Popolo di Vico del Gargano, popolo di sadducei, miscredenti che vi battete il petto tre volte senza produrre, però, né dolore né rumore, che state “come foglie sugli alberi in autunno”, il parlare al pubblico, la piazza, il comizio non è fatto per compiacere, tanto meno per spettacolo.
È fatto per portare al vostro pensiero frammenti di vita di un paese in declino, rompere il muro di sordità, scuotere la cattiva memoria, l’indifferenza, l’ignoranza. Si va in piazza San Domenico per riflettere sugli errori, sulle scelte sbagliate, sul silenzio assordante, e se non vi piace allora siete nel posto sbagliato.
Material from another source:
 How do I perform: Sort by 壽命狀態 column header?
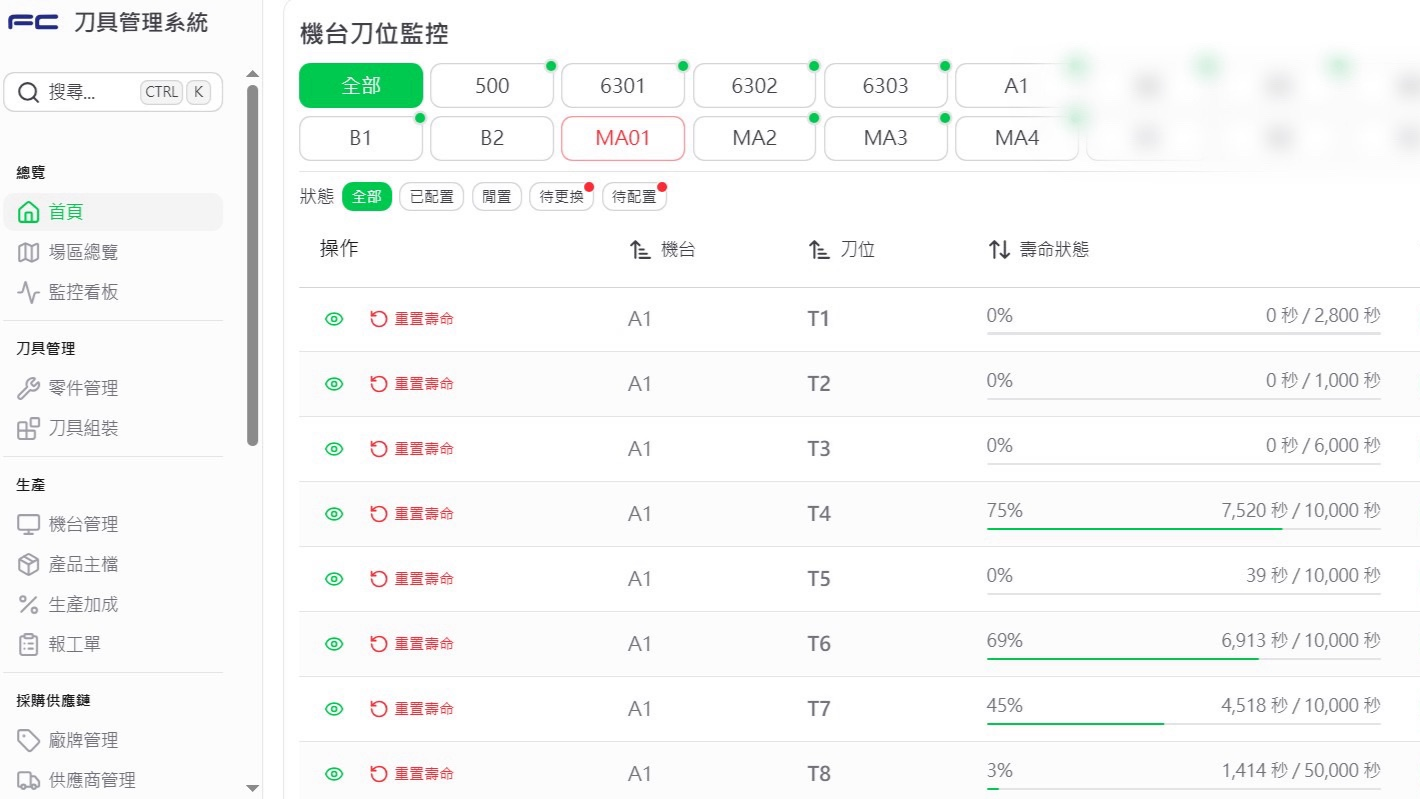[x=1038, y=250]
Fuga dei giovani, lavoro, sanità, servizi, povertà educativa, sono responsabilità di tutti non solo degli amministratori. Nei due comizi abbiamo ascoltato un mantra, un vulcano in eruzione, lapilli che hanno colpito a destra e sinistra, singolari personaggi che indossano abiti non adatti a loro, secondo un proprio codice e linguaggio adatto ai comizi; non è una novità.
Nino Gervasio ci ha ricordato, con una punta di umorismo, di fasce color pistacchio e di disperati in cerca di gloria. Michele Sementino ha voluto ricordarci che cambiando i musici la musica è peggiorata.
Clientelismo, amichettismo, fratellanza e sorellanza resta una pratica viva e vegeta. Ora aspettiamo il resto poiché la politica e il suo dispiegarsi cammina e mette i piedi sulle orme tracciate da Pirandello: uno, nessuno e centomila.
Manca il resto, siamo fermi a don Abbondio, mezz’uomini, anzi peggio, mezze donne, è un dialogo appeso ad un filo sottile dove sono intrecciati molti, troppi silenzi e sul silenzio questo paese chiude.